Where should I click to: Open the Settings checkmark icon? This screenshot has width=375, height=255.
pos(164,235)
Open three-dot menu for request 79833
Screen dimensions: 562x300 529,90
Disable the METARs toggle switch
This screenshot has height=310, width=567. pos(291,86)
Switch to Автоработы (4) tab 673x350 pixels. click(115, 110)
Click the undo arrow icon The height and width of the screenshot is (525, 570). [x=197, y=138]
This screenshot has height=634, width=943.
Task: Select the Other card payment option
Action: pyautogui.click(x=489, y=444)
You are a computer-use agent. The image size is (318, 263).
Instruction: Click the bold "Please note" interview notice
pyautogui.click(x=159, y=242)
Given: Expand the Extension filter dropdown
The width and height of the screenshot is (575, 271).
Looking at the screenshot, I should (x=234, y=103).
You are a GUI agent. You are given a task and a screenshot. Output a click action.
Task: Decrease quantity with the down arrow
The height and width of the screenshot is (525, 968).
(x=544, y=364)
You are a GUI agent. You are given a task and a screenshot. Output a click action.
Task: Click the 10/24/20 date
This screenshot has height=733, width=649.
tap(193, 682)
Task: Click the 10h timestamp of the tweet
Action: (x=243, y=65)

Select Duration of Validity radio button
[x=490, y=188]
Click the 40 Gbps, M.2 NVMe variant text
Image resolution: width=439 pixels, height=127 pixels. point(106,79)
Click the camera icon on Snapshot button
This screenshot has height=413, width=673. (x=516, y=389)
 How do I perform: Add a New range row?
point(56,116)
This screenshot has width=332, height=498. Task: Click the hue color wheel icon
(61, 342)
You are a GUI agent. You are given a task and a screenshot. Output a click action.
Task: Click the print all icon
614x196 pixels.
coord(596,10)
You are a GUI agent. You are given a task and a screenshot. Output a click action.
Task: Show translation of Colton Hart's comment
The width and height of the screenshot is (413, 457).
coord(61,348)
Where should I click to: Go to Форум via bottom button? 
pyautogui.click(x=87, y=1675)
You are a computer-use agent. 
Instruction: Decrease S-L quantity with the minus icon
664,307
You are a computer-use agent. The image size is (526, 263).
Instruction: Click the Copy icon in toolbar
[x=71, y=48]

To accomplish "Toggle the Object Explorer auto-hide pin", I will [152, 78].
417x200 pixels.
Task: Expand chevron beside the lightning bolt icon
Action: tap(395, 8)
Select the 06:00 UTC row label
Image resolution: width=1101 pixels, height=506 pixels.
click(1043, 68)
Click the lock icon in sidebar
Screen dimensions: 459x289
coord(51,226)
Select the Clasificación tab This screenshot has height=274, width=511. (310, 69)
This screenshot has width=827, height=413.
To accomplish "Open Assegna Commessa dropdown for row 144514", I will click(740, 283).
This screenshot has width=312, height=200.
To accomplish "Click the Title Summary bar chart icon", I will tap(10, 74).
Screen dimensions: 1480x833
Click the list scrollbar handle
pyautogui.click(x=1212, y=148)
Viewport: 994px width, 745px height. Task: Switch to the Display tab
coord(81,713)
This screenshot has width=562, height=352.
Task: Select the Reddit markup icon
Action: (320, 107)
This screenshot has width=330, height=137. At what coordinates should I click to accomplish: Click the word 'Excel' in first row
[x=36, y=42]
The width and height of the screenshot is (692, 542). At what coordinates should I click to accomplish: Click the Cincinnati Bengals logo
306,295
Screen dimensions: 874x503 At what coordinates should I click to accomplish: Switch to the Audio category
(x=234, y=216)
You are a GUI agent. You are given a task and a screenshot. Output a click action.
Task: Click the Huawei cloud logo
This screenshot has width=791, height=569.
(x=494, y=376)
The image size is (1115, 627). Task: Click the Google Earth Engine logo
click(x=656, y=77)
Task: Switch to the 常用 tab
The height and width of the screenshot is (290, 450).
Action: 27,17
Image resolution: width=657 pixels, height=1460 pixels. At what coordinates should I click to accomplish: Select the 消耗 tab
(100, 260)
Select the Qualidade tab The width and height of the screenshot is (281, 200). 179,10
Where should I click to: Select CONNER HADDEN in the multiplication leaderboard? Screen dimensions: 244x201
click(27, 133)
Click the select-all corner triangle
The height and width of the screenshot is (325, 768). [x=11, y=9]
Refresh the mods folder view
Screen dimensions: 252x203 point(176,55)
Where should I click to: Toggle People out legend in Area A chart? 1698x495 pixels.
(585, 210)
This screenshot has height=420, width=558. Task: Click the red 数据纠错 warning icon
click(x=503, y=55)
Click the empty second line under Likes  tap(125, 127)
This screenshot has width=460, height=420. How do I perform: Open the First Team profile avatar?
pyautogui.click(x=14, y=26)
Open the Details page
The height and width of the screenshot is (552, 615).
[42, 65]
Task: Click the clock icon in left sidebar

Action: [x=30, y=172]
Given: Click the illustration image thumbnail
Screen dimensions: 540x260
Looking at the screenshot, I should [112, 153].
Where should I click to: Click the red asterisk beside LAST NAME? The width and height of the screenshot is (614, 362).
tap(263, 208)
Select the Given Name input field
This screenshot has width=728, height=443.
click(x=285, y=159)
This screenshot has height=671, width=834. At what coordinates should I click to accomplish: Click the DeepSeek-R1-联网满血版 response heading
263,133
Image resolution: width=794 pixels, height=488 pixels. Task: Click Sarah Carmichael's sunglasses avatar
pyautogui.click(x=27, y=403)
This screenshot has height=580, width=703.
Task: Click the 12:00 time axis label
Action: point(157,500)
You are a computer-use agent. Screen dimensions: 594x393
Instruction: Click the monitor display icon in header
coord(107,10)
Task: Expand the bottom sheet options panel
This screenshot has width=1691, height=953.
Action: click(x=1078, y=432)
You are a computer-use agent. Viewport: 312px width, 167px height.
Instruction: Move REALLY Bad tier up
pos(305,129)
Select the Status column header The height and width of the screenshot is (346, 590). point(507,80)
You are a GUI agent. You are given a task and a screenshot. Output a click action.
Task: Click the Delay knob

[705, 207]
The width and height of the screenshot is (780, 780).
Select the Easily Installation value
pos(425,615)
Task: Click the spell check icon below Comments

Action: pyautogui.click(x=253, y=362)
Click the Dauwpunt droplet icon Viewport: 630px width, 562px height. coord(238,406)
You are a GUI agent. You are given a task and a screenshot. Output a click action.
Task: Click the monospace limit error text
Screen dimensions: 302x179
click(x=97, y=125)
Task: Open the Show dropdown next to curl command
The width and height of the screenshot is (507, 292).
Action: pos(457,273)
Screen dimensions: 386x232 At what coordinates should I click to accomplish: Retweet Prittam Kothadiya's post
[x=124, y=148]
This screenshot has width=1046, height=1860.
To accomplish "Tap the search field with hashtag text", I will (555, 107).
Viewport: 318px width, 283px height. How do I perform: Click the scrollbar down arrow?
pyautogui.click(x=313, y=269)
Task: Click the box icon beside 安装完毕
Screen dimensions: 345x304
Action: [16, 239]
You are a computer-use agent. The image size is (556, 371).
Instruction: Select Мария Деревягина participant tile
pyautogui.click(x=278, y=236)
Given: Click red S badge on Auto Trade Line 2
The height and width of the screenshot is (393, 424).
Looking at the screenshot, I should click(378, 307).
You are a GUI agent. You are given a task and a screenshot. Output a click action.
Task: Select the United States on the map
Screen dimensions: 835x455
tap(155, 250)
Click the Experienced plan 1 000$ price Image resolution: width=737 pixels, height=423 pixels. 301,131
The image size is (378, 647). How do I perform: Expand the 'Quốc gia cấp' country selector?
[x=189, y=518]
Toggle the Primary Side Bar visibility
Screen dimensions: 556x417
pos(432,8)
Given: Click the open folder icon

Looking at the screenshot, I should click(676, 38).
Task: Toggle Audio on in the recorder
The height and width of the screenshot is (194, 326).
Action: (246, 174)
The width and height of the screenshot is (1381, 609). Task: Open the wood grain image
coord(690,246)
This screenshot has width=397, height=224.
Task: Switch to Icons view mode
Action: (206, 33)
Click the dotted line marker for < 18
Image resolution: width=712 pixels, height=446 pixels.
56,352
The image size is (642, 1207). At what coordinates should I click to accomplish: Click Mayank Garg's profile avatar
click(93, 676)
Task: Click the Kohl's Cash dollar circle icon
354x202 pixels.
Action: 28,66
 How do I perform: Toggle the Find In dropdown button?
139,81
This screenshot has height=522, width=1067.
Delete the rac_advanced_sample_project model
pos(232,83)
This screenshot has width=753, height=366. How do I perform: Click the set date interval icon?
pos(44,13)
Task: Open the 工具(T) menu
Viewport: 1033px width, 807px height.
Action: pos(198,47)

-=-=-

Task requirements ->
Search the data for the string "Show" and copy each line where it appears.

Result for this exercise ->
Task: Show translation of Colton Hart's comment
Task: Open the Show dropdown next to curl command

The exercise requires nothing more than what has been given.